(Items from a dataset)
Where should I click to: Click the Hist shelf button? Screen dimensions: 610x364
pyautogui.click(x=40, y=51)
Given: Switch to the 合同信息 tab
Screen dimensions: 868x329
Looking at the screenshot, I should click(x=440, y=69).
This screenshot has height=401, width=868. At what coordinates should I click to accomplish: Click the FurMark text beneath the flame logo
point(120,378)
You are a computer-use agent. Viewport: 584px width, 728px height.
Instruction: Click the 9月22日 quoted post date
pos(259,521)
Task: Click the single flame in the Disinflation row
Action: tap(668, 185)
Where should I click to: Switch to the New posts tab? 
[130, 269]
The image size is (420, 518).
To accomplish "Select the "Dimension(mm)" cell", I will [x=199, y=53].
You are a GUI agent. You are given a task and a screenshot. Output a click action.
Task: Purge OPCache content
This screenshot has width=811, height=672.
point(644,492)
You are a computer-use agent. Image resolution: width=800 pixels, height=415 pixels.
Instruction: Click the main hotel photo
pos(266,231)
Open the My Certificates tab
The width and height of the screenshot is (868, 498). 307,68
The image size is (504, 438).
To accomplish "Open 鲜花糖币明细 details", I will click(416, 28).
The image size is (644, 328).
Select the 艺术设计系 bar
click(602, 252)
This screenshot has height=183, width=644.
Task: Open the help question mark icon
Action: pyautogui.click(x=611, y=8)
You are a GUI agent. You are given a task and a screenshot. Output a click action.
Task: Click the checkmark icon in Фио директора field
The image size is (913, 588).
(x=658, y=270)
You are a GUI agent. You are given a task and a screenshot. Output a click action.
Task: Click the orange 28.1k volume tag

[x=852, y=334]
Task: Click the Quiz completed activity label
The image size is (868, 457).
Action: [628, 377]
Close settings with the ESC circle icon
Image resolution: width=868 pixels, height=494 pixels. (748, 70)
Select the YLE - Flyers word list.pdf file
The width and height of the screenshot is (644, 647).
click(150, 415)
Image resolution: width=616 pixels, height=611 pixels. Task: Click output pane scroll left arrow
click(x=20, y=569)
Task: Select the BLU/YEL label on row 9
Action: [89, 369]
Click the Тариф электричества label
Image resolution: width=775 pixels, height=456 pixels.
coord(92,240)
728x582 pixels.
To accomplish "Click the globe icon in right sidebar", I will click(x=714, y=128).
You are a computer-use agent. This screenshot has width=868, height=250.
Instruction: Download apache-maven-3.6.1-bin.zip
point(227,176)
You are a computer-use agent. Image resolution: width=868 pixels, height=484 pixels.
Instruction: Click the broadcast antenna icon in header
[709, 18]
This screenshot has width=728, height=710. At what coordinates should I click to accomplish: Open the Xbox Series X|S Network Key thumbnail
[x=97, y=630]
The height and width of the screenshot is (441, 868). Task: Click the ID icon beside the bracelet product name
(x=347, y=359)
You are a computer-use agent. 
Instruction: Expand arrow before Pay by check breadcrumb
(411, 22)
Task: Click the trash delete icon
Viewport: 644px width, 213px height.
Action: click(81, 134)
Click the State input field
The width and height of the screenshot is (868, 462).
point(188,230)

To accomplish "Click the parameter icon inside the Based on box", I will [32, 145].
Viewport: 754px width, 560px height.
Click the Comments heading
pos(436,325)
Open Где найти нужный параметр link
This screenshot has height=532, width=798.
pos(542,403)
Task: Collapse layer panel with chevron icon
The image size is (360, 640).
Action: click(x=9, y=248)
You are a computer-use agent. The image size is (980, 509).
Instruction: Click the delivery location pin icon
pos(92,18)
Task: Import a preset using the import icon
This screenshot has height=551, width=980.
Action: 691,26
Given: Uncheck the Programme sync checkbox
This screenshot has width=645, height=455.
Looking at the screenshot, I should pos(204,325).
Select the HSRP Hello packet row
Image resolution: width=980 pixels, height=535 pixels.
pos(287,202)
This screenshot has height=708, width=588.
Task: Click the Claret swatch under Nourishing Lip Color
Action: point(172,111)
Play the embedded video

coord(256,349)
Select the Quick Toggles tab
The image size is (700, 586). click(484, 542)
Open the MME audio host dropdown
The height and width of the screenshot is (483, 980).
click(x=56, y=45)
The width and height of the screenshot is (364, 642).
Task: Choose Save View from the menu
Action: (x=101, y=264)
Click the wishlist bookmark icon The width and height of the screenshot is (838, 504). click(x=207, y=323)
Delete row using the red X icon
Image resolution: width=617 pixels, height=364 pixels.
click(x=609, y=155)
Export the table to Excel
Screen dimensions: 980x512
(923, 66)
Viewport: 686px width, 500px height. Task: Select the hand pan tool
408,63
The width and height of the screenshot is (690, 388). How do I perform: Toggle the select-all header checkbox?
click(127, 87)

### Instructions to follow:
Beginning at the line containing "Export the table to Excel", repeat each line exactly through the last line of the entries, and include no other lines.

### Your solution:
Export the table to Excel
Screen dimensions: 980x512
(923, 66)
Viewport: 686px width, 500px height. Task: Select the hand pan tool
408,63
The width and height of the screenshot is (690, 388). How do I perform: Toggle the select-all header checkbox?
click(127, 87)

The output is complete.